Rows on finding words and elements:
start
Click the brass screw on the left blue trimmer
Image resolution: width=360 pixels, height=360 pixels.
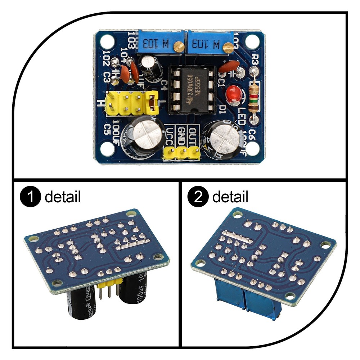(x=177, y=46)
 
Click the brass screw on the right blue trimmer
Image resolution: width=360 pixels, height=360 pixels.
(x=228, y=46)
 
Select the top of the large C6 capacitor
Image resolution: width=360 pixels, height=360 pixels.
(x=221, y=135)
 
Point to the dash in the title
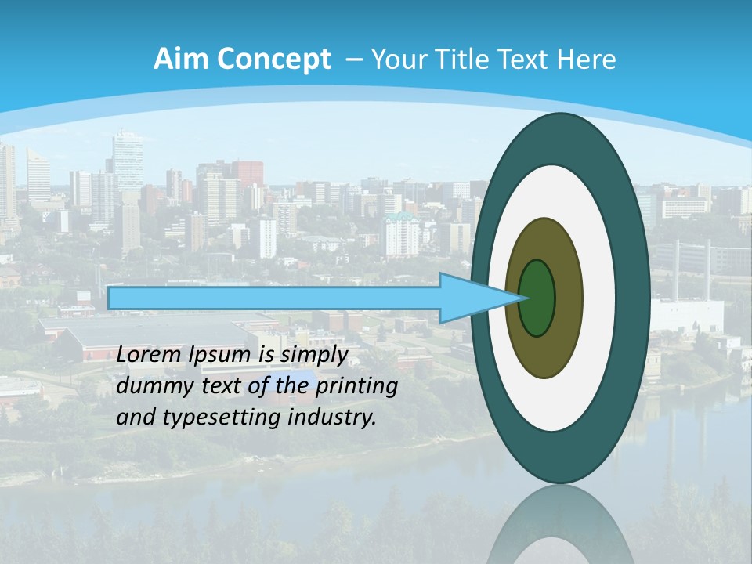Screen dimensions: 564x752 coord(353,60)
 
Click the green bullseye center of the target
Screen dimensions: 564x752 coord(537,298)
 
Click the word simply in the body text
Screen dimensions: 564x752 coord(314,355)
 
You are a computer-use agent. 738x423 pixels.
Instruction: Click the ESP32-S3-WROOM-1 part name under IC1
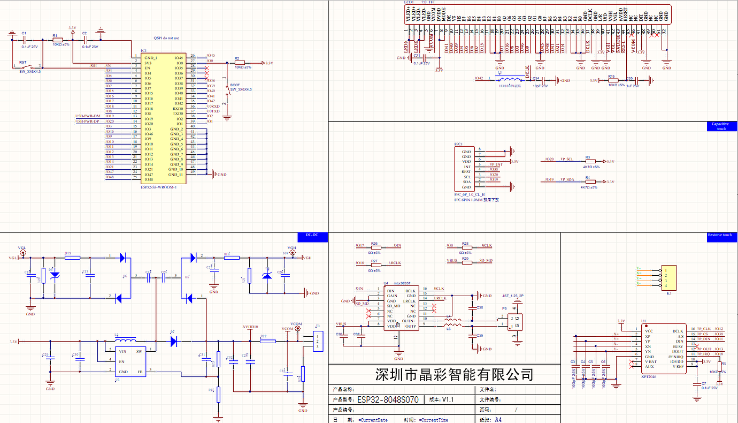(x=158, y=187)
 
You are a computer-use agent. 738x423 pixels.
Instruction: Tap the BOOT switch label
(x=235, y=85)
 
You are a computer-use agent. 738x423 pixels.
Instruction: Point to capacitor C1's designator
(x=24, y=33)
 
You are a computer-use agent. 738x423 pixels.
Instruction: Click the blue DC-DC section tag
(x=312, y=235)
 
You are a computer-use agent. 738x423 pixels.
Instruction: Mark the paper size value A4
(x=498, y=419)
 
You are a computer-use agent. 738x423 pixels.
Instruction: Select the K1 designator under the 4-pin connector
(x=668, y=293)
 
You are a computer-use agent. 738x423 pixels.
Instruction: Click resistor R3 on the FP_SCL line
(x=590, y=161)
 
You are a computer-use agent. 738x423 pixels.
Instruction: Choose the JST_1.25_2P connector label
(x=513, y=296)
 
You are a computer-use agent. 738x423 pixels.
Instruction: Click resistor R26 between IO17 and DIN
(x=374, y=246)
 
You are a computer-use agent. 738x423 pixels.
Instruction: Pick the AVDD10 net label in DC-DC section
(x=250, y=326)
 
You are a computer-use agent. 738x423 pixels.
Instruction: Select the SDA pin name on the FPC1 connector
(x=467, y=182)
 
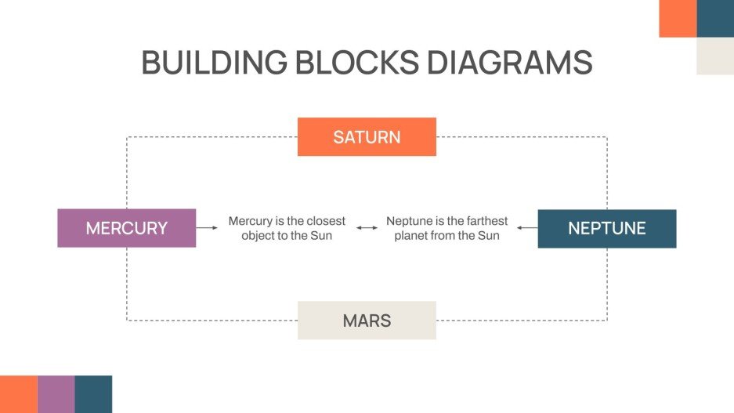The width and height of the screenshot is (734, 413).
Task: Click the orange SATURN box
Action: point(367,137)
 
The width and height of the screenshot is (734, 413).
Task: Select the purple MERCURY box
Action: point(126,228)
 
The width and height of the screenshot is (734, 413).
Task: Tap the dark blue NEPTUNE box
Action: point(606,229)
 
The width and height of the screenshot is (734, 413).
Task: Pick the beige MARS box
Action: point(367,321)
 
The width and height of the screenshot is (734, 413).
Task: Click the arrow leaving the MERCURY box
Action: point(207,228)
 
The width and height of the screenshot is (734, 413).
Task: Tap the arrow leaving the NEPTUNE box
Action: point(527,228)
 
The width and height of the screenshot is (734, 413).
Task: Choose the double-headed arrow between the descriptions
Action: point(366,228)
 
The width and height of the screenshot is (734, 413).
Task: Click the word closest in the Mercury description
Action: point(326,221)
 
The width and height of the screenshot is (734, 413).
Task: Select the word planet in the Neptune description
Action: point(410,235)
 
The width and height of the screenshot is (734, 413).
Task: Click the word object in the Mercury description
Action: point(259,235)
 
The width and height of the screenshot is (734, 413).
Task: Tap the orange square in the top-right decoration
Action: point(678,18)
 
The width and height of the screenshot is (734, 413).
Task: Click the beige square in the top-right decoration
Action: point(714,56)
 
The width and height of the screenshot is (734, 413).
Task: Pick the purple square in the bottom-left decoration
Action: point(56,394)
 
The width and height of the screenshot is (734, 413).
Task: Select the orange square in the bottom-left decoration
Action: point(18,394)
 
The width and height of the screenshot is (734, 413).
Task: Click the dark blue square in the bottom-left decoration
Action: point(93,394)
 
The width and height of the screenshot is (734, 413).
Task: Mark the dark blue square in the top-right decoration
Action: point(714,18)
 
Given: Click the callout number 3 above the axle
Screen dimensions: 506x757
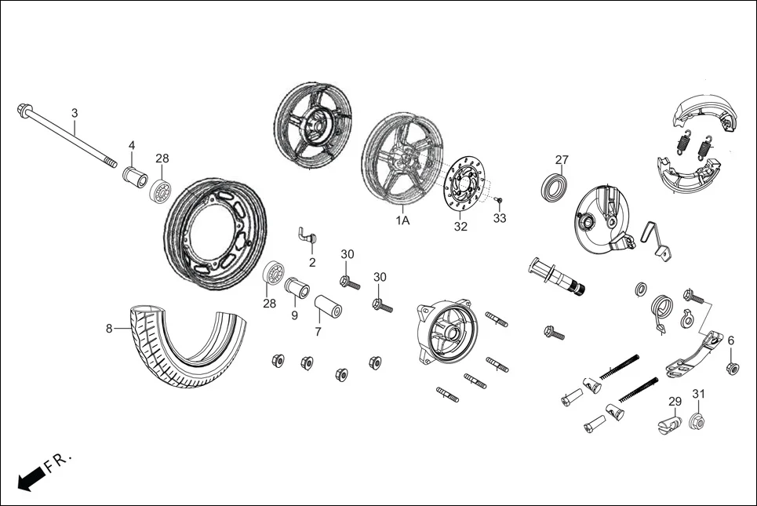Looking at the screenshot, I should click(75, 113).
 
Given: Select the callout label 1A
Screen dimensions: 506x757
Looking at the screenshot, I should click(402, 221).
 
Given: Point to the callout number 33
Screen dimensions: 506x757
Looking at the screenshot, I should click(500, 218).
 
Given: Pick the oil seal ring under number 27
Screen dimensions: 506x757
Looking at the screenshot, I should click(555, 187).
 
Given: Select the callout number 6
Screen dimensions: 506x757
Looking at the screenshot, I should click(731, 340).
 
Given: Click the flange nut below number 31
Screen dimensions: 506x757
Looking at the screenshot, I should click(696, 422).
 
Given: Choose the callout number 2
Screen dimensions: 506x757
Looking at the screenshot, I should click(312, 262).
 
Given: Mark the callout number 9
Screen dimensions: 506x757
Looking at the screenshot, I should click(295, 315).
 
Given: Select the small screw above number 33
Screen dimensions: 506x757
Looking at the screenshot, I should click(498, 202).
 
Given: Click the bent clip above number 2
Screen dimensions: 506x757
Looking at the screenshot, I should click(307, 234).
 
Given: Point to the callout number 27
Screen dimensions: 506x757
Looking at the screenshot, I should click(562, 159).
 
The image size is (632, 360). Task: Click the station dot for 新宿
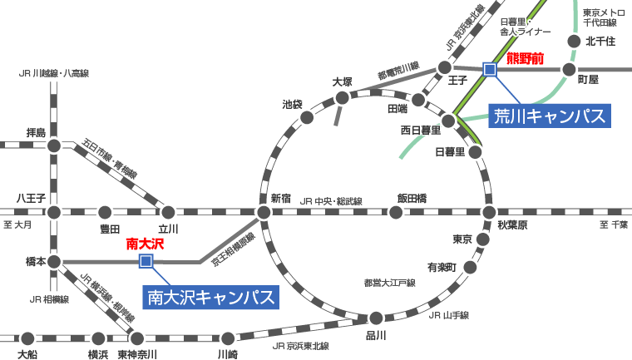tap(264, 212)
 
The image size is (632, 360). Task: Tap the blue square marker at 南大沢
tap(146, 262)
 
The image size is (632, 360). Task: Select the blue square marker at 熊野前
tap(490, 69)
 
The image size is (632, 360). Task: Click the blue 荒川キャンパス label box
tap(549, 115)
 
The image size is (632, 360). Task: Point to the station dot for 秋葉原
tap(489, 212)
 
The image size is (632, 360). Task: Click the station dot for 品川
tap(376, 318)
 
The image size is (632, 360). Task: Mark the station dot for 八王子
tap(54, 212)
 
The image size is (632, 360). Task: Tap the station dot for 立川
tap(168, 212)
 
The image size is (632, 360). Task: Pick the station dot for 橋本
tap(54, 262)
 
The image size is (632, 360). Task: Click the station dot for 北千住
tap(573, 41)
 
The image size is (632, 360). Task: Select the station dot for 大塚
tap(343, 98)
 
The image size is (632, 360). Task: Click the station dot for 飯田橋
tap(396, 212)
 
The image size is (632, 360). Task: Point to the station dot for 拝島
tap(54, 145)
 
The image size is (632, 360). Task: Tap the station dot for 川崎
tap(228, 338)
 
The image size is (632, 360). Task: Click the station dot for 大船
tap(27, 338)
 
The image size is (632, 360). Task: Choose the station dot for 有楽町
tap(471, 267)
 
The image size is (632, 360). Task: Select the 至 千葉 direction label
tap(614, 225)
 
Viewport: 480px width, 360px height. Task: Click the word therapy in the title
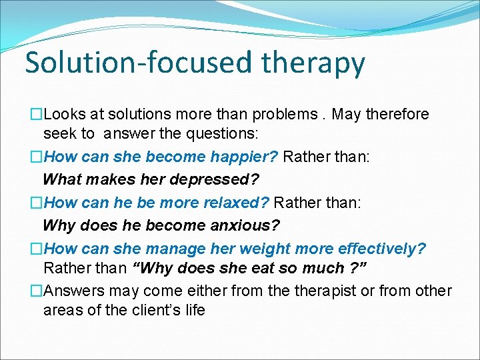[x=313, y=63]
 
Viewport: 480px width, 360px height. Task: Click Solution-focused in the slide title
[x=138, y=63]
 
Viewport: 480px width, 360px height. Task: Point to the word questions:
[x=221, y=133]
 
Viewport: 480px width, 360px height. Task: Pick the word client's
[x=153, y=310]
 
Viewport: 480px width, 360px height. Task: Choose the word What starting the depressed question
[x=60, y=179]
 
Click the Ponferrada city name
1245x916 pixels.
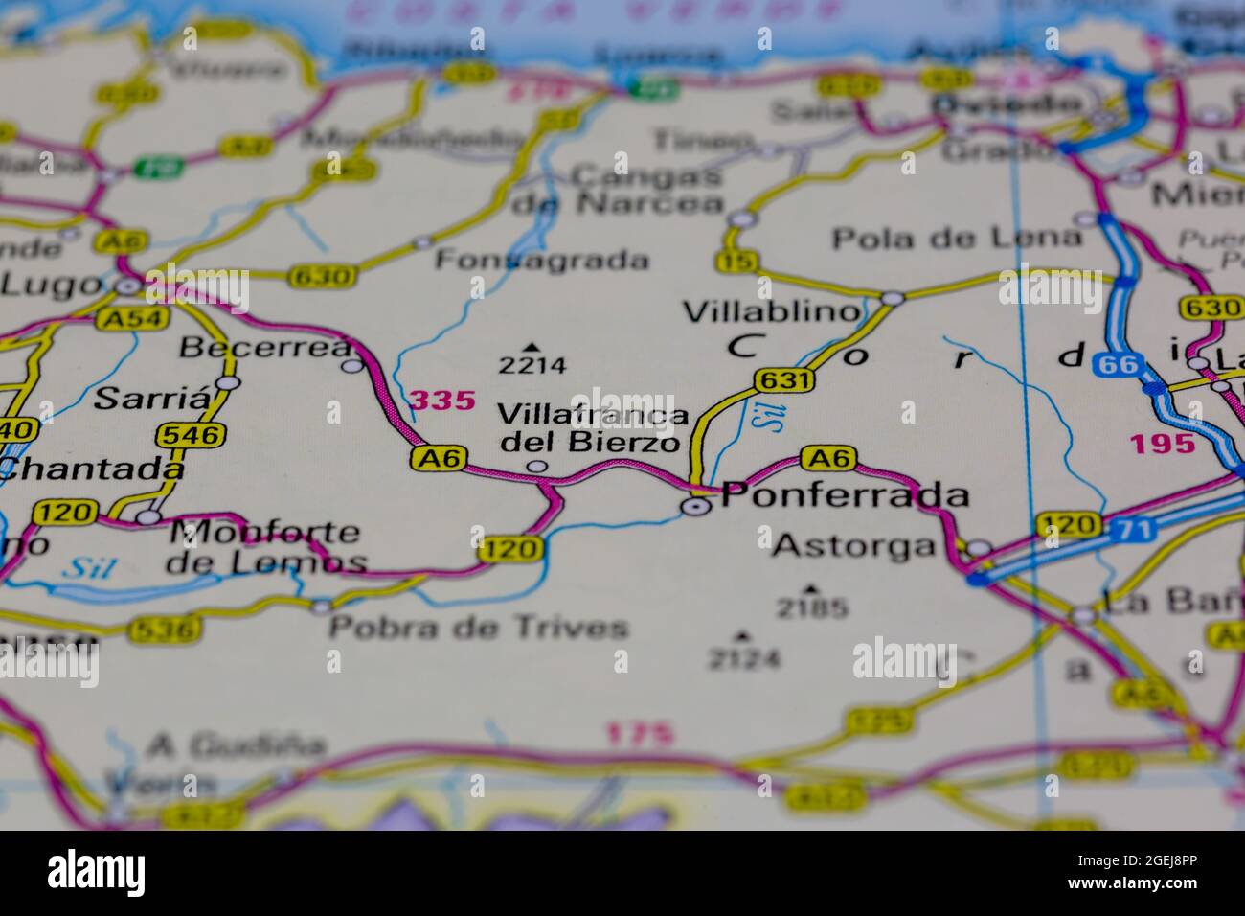(845, 495)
end
**Instructions for the task**
Reproduce the rows without changes, starting at the first row and ending at the line that contains "Action: point(367,137)", and leave the pictures out of your answer.

**Solution to this exercise**
Click the brass screw on the left blue trimmer
Image resolution: width=360 pixels, height=360 pixels.
(x=177, y=46)
 
Click the brass screw on the right blue trimmer
Image resolution: width=360 pixels, height=360 pixels.
(x=228, y=46)
 
Select the top of the large C6 capacitor
Image resolution: width=360 pixels, height=360 pixels.
(x=221, y=135)
 
Point to the dash in the title
Screen dimensions: 564x752 coord(353,60)
 
Click the green bullseye center of the target
Screen dimensions: 564x752 coord(537,298)
 
Click the word simply in the body text
Screen dimensions: 564x752 coord(314,355)
 
You are a computer-use agent. 738x423 pixels.
Instruction: Click the ESP32-S3-WROOM-1 part name under IC1
(x=158, y=187)
 
You are a computer-use agent. 738x423 pixels.
Instruction: Tap the BOOT switch label
(x=235, y=85)
 
You are a computer-use agent. 738x423 pixels.
Instruction: Point to capacitor C1's designator
(x=24, y=33)
 
You are a computer-use agent. 738x423 pixels.
Instruction: Click the blue DC-DC section tag
(x=312, y=235)
 
You are a computer-use agent. 738x423 pixels.
Instruction: Mark the paper size value A4
(x=498, y=419)
 
You are a computer-use agent. 738x423 pixels.
Instruction: Select the K1 designator under the 4-pin connector
(x=668, y=293)
 
You are a computer-use agent. 738x423 pixels.
Instruction: Click resistor R3 on the FP_SCL line
(x=590, y=161)
 
You are a computer-use agent. 738x423 pixels.
Instruction: Choose the JST_1.25_2P connector label
(x=513, y=296)
 
You are a computer-use agent. 738x423 pixels.
Instruction: Click resistor R26 between IO17 and DIN
(x=374, y=246)
 
You are a computer-use agent. 738x423 pixels.
Instruction: Pick the AVDD10 net label in DC-DC section
(x=250, y=326)
 
You are a computer-use agent. 738x423 pixels.
Instruction: Select the SDA pin name on the FPC1 connector
(x=467, y=182)
 
The width and height of the screenshot is (734, 413).
Task: Click the orange SATURN box
Action: point(367,137)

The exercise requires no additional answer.